If you were a young Ute Indian in the 1850s, could you be friends with one of those kids who just showed up and started to live in your homeland?

If you were a young Anglo American in the 1850s, could you be friends with one of those strange-seeming Ute kids?

Josiah Gibbs

Josiah F. Gibbs in 1931.

It could happen. In fact, history shows that kids who are different can be good friends.

When Josiah Gibbs was in his 80s, he still remembered one particular friend from his childhood.


Josiah was 12 years old in the winter of 1857, when he came down with a bad case of rheumatic fever. His joints swelled up. They became so painful that he couldn't walk.

He was sick in bed for weeks.


That same year, a federal army was marching toward Utah, and the Mormon settlers there were afraid of being attacked.

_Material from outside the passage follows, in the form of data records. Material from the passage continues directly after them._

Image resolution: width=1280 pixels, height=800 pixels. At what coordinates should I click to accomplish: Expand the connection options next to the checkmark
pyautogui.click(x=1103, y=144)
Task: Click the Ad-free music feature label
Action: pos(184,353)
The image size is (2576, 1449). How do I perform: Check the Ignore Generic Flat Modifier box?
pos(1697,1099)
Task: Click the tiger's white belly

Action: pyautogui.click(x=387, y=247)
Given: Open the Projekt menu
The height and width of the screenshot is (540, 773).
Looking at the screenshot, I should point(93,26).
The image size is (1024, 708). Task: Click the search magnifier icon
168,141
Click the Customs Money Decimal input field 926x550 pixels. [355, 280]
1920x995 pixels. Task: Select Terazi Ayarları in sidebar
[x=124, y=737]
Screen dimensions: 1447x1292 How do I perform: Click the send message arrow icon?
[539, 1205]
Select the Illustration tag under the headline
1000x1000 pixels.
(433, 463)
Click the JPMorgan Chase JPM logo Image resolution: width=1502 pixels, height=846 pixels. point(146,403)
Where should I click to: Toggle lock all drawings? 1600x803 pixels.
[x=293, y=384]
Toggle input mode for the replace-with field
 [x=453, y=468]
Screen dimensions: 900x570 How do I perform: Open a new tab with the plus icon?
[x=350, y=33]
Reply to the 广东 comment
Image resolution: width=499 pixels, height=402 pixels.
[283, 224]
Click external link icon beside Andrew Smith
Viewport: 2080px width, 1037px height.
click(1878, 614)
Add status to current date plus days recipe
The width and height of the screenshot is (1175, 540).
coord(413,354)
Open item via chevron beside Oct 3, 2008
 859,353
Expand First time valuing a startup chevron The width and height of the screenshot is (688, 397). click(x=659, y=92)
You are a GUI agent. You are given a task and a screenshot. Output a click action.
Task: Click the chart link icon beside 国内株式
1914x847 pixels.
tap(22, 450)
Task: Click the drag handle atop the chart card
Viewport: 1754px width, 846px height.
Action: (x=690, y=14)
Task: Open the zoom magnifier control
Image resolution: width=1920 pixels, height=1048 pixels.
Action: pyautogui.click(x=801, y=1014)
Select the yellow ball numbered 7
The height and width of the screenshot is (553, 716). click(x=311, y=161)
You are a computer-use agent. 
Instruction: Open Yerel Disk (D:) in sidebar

The people in Salt Lake City packed up and moved south, leaving their homes in the city empty.

Josiah rode south with his family. They camped on a creek south of Utah Lake. There they built a shelter out of willows and mud (called a wickiup).

ute tipisA mile away, a group of Utes had also set up camp for the winter.

Out of bed, finally!

When it got warmer, Josiah finally could go outside and sit in the sun. It was a beautiful day. The mountain peaks were shining with snow, the valley was turning green, and he could see Utah Lake in the distance.

But he still couldn’t walk. So he just sat and enjoyed the day.

The friends meet

As he sat, he saw a slender Ute boy walking toward him "with easy, swinging strides." The boy walked up and looked curiously at Josiah.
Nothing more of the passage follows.